The first contingent of around 3000 reached Thailand some months before the Australians in June 1942. They were set to work building a camp at Nong Pladuk which would form a base for future groups of POWs.
In October 1942 a similar-sized group of British POWs left Singapore for Thailand and were employed around Kanchanaburi and on building the steel bridge at Tha Markam which would later become known as ‘The Bridge on the River Kwai’

Another thirteen ‘letter parties’, L to X, soon followed, taking the number of British working on the railway at the end of 1942 to around 20 000.
The British POWs suffered the highest number of dead of any Allied group on the Thai–Burma railway.

There is a popular perception that they also died at a higher rate than Australians. This owes something to the fact that in F Force, where British and Australian numbers were roughly equal, some 2036 British died compared to 1060 Australians in the period up to May 1944.
The Australian commander Lieutenant-Colonel Charles Kappe attributed the lower Australian death rate to a more determined will to live, a higher sense of discipline, a particularly high appreciation of the importance of good sanitation, and a more natural adaptability to harsh conditions … [and to] … the splendid and unselfish services rendered by the medical personnel in the Force.

In reality, however, the death rates of British and Australians across all sites on the railway were scarcely any different — 22 and 21 per cent respectively. The higher deaths in F Force were probably attributable to the fact that British workers contained a high proportion of men who were already ill when they left Singapore.

The larger number of British deaths overall reflects the fact that there were simply more British working on the railway than Australians or Dutch POWs.

DUTCH

The Dutch formed the second largest contingent of Allied prisoners of war on the Thai–Burma railway, after the British. Estimates vary but the number who worked on the railway was possibly as high as 18 000.
They were some of 42 000 Dutch military and naval personnel and 100 000 Dutch civilians who were captured when the Japanese conquered the Netherlands East Indies in early 1942.

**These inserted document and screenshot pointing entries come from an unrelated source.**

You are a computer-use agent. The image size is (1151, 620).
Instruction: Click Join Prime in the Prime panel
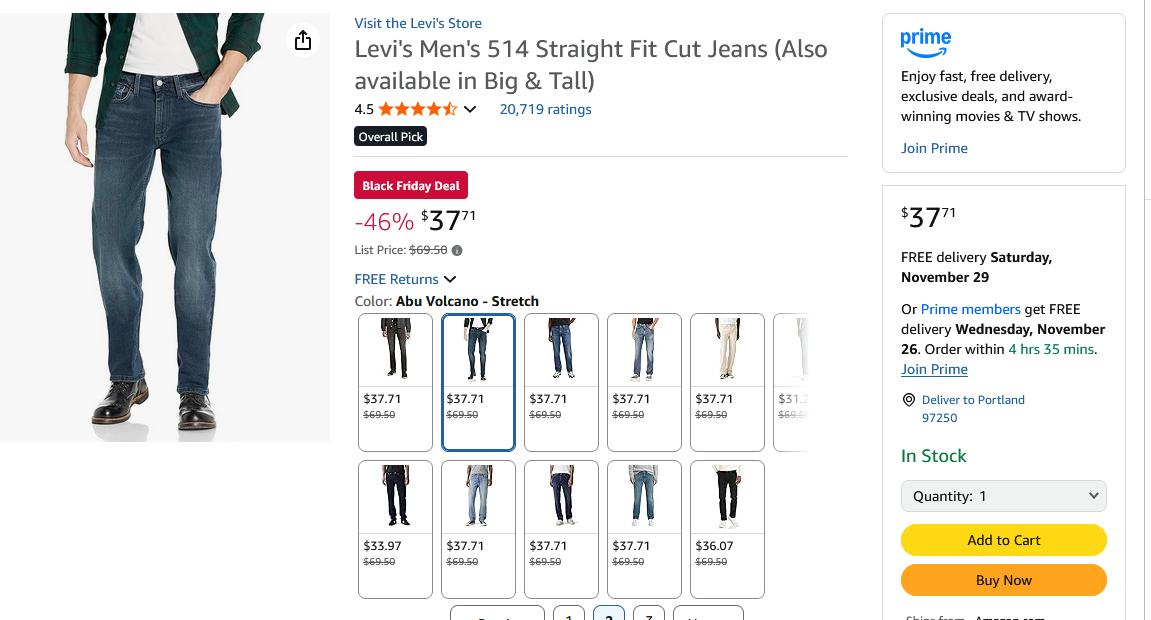click(x=934, y=148)
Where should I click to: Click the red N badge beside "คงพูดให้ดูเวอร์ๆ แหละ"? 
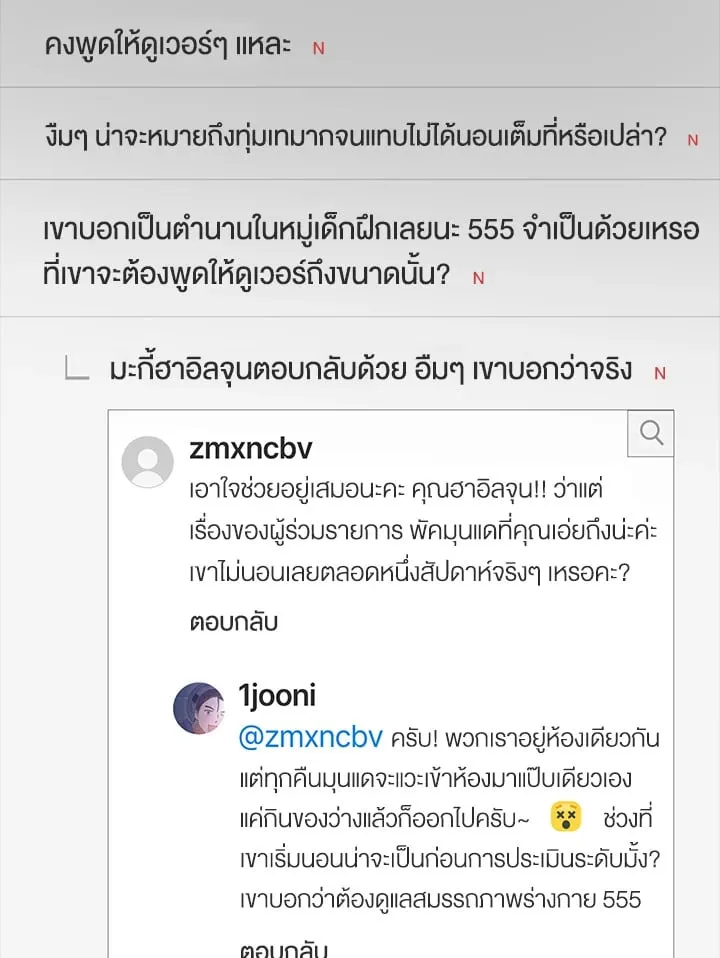pyautogui.click(x=318, y=48)
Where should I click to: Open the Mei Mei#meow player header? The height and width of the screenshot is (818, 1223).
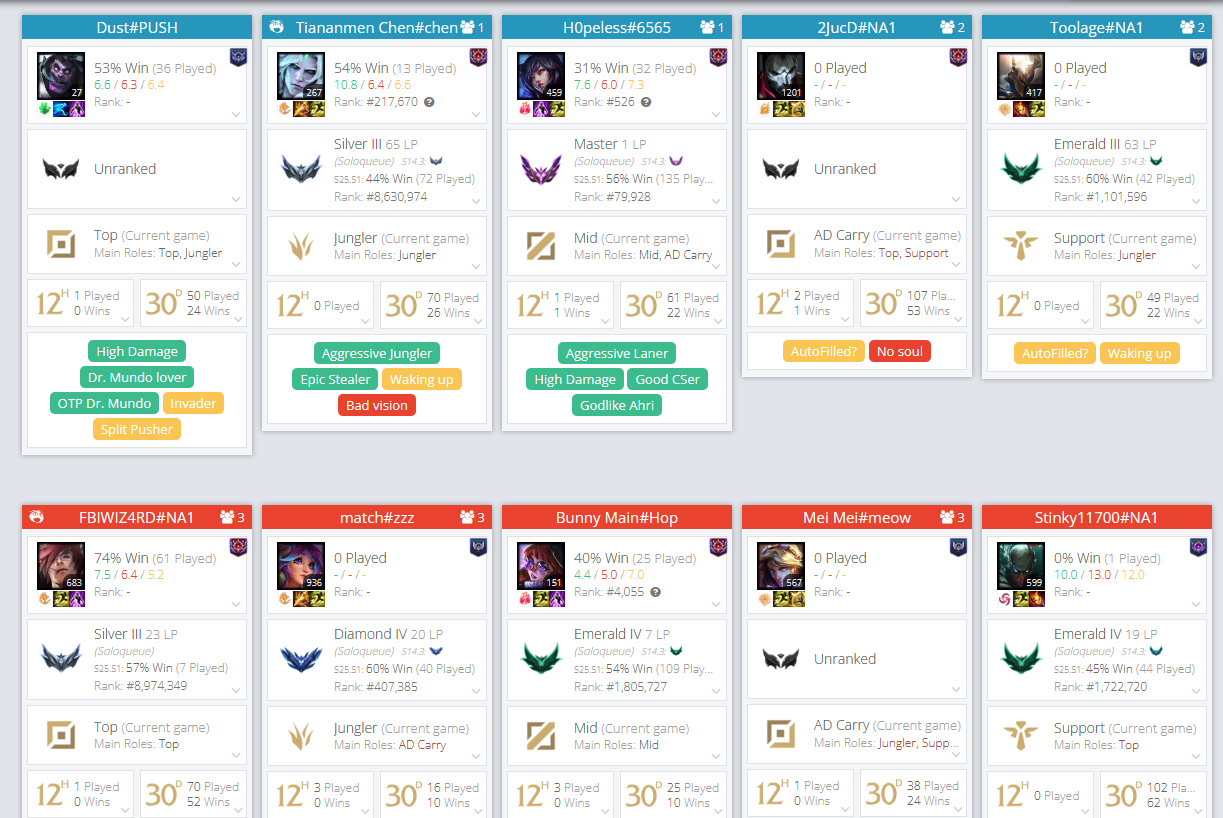(857, 517)
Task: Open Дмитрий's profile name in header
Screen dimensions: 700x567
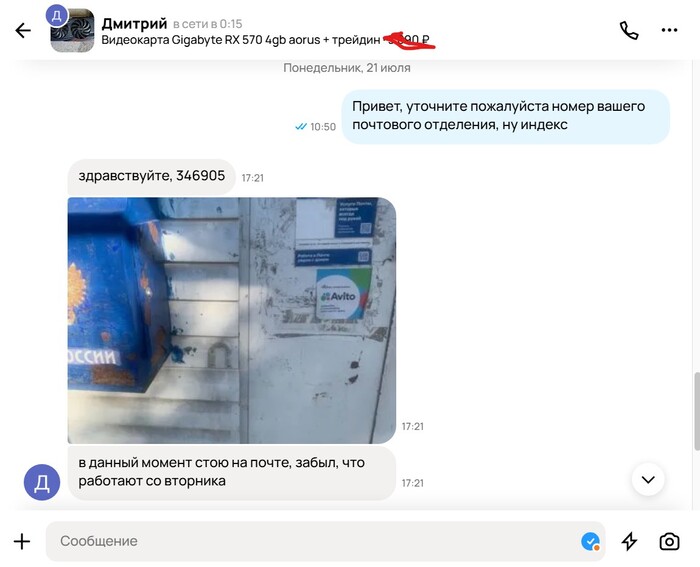Action: click(x=134, y=23)
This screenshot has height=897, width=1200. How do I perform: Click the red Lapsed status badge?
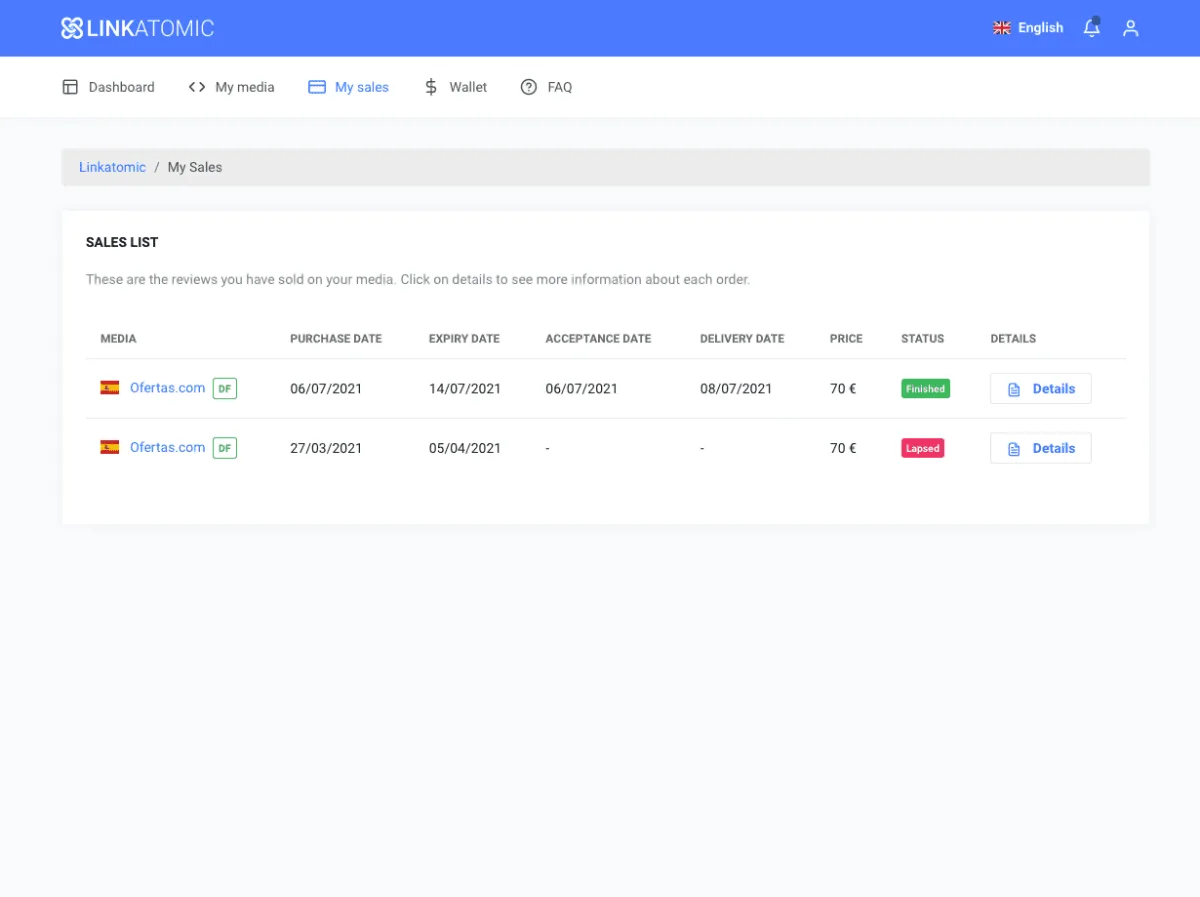tap(922, 448)
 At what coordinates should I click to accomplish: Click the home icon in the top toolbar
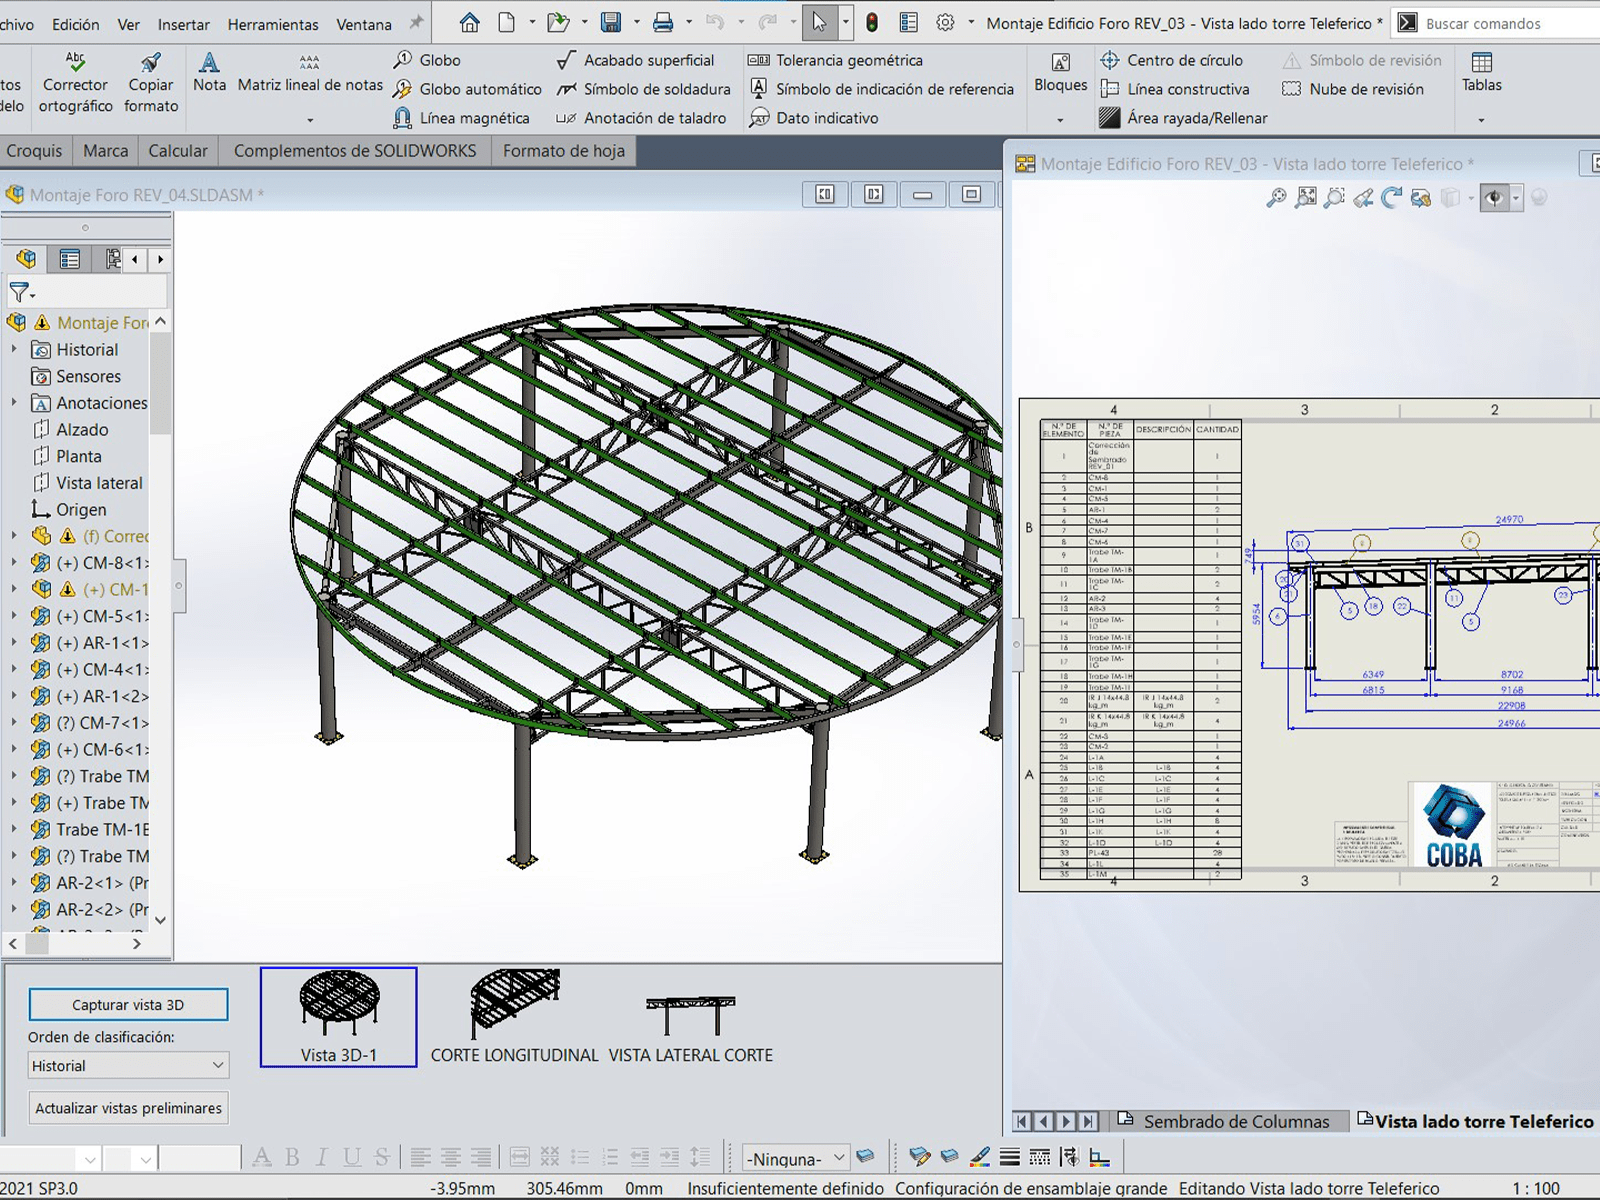coord(469,22)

Since the Netherlands East Indies had been under Dutch control for centuries, the ‘Dutch’ POWs included not only Europeans but Eurasians, who had acquired full civil rights, and indigenous soldiers, including Sundanese, Javanese, Menadonese, Ambonese and Timorese.

Navy and the auxiliary forces of the Royal Netherlands East Indies Army.
In 1943 Dutch prisoners were sent to Thailand where they suffered the same hardships as other Allied POWs.

Whatever tensions there may have been during captivity, the Dutch, British and Australians who died on the Thai–Burma railway were buried together after the war.

The Commonwealth War Graves Commission cemetery at Thanbyuzayat, Myanmar, holds 621 Dutch graves,

Chungkai, Thailand, 314 Dutch burials,

and Kanchanaburi war cemetery, 1,896.